▶ [Problem] Given the records below, transcribe each of them exactly.

•••••

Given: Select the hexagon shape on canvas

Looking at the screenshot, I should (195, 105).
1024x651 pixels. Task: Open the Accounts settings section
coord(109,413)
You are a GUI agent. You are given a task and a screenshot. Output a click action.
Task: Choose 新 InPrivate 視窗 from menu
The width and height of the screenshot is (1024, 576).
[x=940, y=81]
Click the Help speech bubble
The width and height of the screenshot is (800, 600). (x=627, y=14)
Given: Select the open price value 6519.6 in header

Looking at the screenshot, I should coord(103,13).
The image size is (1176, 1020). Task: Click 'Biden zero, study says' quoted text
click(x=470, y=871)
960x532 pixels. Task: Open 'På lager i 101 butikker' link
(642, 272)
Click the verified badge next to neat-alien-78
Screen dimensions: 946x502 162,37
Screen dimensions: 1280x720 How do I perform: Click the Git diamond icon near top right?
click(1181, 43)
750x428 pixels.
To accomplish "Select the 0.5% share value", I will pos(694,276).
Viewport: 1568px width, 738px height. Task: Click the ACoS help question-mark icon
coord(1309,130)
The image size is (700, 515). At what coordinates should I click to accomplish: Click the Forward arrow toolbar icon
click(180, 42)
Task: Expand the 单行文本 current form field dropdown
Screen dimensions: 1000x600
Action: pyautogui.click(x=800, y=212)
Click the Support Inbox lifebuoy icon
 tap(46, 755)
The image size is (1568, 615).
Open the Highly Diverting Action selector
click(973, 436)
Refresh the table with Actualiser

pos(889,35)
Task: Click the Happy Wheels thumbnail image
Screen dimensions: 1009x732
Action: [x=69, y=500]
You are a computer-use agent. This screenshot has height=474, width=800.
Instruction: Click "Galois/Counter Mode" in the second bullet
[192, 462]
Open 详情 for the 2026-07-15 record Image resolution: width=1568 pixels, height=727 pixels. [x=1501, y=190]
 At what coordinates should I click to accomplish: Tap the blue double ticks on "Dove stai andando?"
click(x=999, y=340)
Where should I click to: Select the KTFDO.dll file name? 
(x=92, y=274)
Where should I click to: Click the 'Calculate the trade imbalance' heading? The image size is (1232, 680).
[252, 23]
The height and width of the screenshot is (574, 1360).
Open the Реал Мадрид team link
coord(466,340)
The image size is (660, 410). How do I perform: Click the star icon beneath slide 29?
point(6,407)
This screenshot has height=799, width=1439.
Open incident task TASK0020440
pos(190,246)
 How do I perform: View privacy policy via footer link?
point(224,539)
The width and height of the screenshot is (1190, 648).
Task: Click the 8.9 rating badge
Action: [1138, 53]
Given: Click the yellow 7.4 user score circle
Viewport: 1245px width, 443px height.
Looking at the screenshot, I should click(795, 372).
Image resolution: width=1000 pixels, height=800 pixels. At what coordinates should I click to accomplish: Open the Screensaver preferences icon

•••••

▶ [Written answer]
Given: Select the hexagon shape on canvas

Looking at the screenshot, I should (195, 105).
1024x651 pixels. Task: Open the Accounts settings section
coord(109,413)
You are a GUI agent. You are given a task and a screenshot. Output a click action.
Task: Choose 新 InPrivate 視窗 from menu
The width and height of the screenshot is (1024, 576).
[x=940, y=81]
Click the Help speech bubble
The width and height of the screenshot is (800, 600). (x=627, y=14)
Given: Select the open price value 6519.6 in header

Looking at the screenshot, I should coord(103,13).
The image size is (1176, 1020). Task: Click 'Biden zero, study says' quoted text
click(x=470, y=871)
960x532 pixels. Task: Open 'På lager i 101 butikker' link
(642, 272)
Click the verified badge next to neat-alien-78
Screen dimensions: 946x502 162,37
Screen dimensions: 1280x720 How do I perform: Click the Git diamond icon near top right?
click(1181, 43)
750x428 pixels.
To accomplish "Select the 0.5% share value", I will pos(694,276).
Viewport: 1568px width, 738px height. Task: Click the ACoS help question-mark icon
coord(1309,130)
The image size is (700, 515). At what coordinates should I click to accomplish: Click the Forward arrow toolbar icon
click(180, 42)
Task: Expand the 单行文本 current form field dropdown
Screen dimensions: 1000x600
Action: pyautogui.click(x=800, y=212)
Click the Support Inbox lifebuoy icon
 tap(46, 755)
The image size is (1568, 615).
Open the Highly Diverting Action selector
click(973, 436)
Refresh the table with Actualiser

pos(889,35)
Task: Click the Happy Wheels thumbnail image
Screen dimensions: 1009x732
Action: [x=69, y=500]
You are a computer-use agent. This screenshot has height=474, width=800.
Instruction: Click "Galois/Counter Mode" in the second bullet
[192, 462]
Open 详情 for the 2026-07-15 record Image resolution: width=1568 pixels, height=727 pixels. [x=1501, y=190]
 At what coordinates should I click to accomplish: Tap the blue double ticks on "Dove stai andando?"
click(x=999, y=340)
Where should I click to: Select the KTFDO.dll file name? 
(x=92, y=274)
Where should I click to: Click the 'Calculate the trade imbalance' heading? The image size is (1232, 680).
[252, 23]
The height and width of the screenshot is (574, 1360).
Open the Реал Мадрид team link
coord(466,340)
The image size is (660, 410). How do I perform: Click the star icon beneath slide 29?
point(6,407)
This screenshot has height=799, width=1439.
Open incident task TASK0020440
pos(190,246)
 How do I perform: View privacy policy via footer link?
point(224,539)
The width and height of the screenshot is (1190, 648).
Task: Click the 8.9 rating badge
Action: [1138, 53]
Given: Click the yellow 7.4 user score circle
Viewport: 1245px width, 443px height.
Looking at the screenshot, I should click(795, 372).
Image resolution: width=1000 pixels, height=800 pixels. At what coordinates should I click to accomplish: Open the Screensaver preferences icon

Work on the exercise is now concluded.